Quando os amigos decidem aportar na ilha para oferecer os peixes, logo são recebidos de maneira não muito hospitaleira por um dos moradores, que afirma estar sendo seguido pelos jovens, que na certa seriam policiais buscando prendê-lo. Aí nasce a grande teoria da conspiração sobre a obra: teria sido o habitante da ilha o mesmo homem que estava, mais cedo, pescando com bomba e fugiu quando notou a aproximação de Hélcio e Calunga? Essa é uma questão em aberto que demanda a leitura da HQ para qualquer conclusão.

Após confronto físico encerrado por uma pedrada de calunga na mão do naturista-fugitivo para salvar Hélcio, seguem viagem para a feira em Paquetá. Frustrados por chegarem atrasados à feira, dirigem-se para casa, mas não sem antes serem avisados por um pescador de que uma tormenta se avizinha. Calunga desempenha papel medroso e racional na história, sempre buscando pela opção mais segura; enquanto Hélcio impõe seu ímpeto aventureiro e desmedido.

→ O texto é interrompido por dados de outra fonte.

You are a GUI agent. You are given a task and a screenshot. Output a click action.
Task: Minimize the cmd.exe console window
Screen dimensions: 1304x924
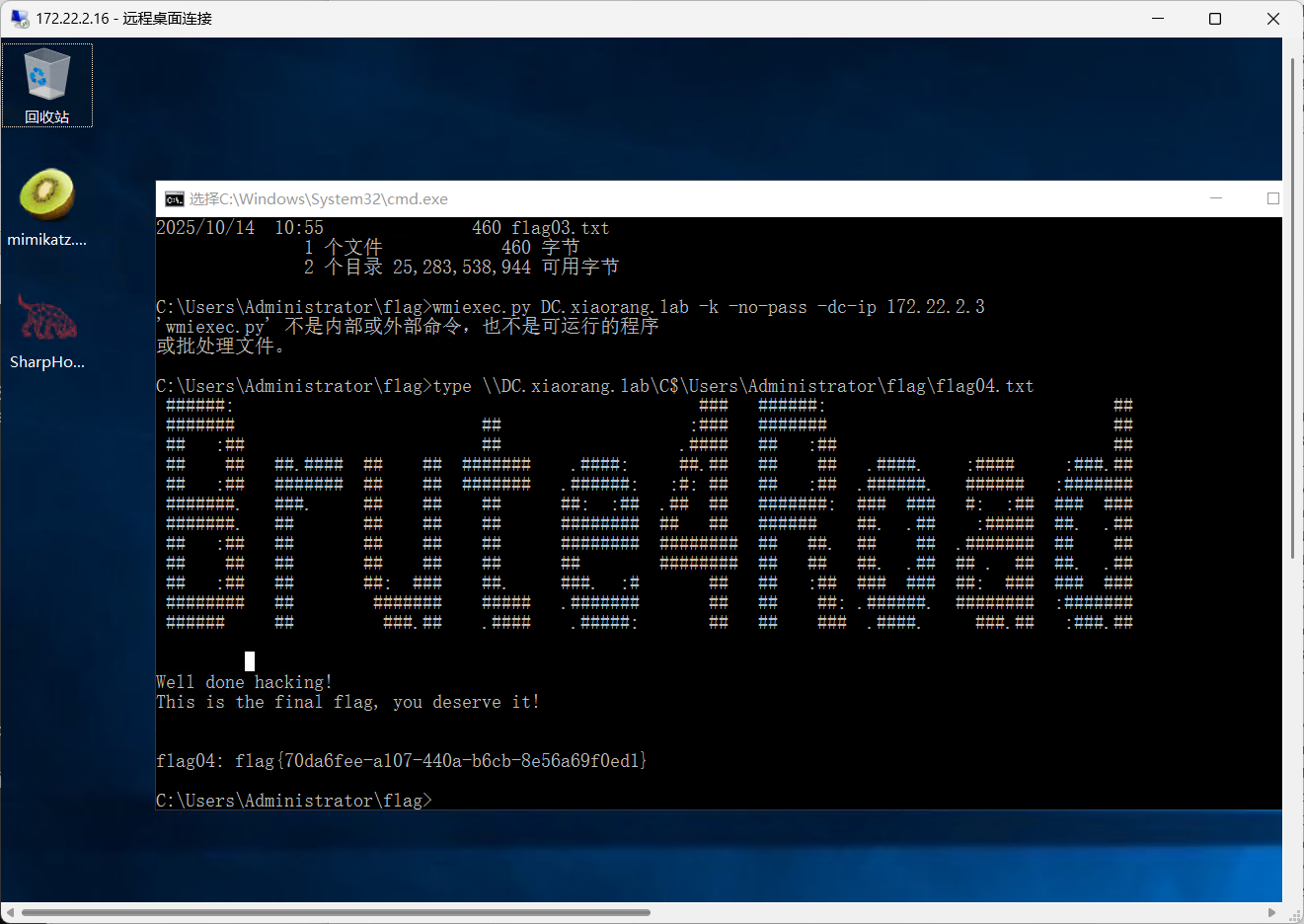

Lançam-se ao mar e aí se inicia a homérica odisséia de Niterói. A coloração das páginas passa a ser mais escura, criando atmosfera de tensão. É impossível leitura pausada das páginas que retratam a tempestade, pois a angústia pelo desfecho toma conta do leitor. Na cidade, a equipe de futebol aguarda Hélcio na concentração para um grande jogo do Canto do Rio, ou Cantusca (time em que atua como lateral direito), contra o Vasco da Gama. No barco, os ânimos se exaltam. Calunga não perdoa Hélcio pelas enrascadas em que este os colocou, que revida tocando na mais profunda ferida do amigo, chamando-o de aleijado. A forma física se mostrava como motivadora das maiores dores psicológicas de Calunga.

Quando chegam à praia, Hélcio é atendido rapidamente e levado ao hospital. Calunga é deixado para trás, largado à própria sorte. Nesse sentido, a profundidade emocional do livro se mostra cada vez maior. No dia seguinte, Hélcio vai para o jogo, Calunga para o prostíbulo. Ambos em momento de autoafirmação pessoal, cada um à sua maneira, em busca de aceitação. Enquanto um faz o gol do título, o outro se derrama em lágrimas nos braços da mulher que o recebe – por mais que haja forte autoafirmação perante os amigos, em seu íntimo ele sabe melhor do que ninguém de suas impotências e suas dores.

De questões particulares e sociais que o traço de Quintanilha aborda é possível notar a marca de um tempo. Pessoas que se reuniam em torno do rádio para acompanhar o futebol, vestimentas, apelidos. É uma obra de essência visual, da qual se recomenda a leitura.

O livro “Luzes de Niterói”, assim como as demais obras debatidas no Clube de Leitura, está disponível na biblioteca da UEPG em Uvaranas.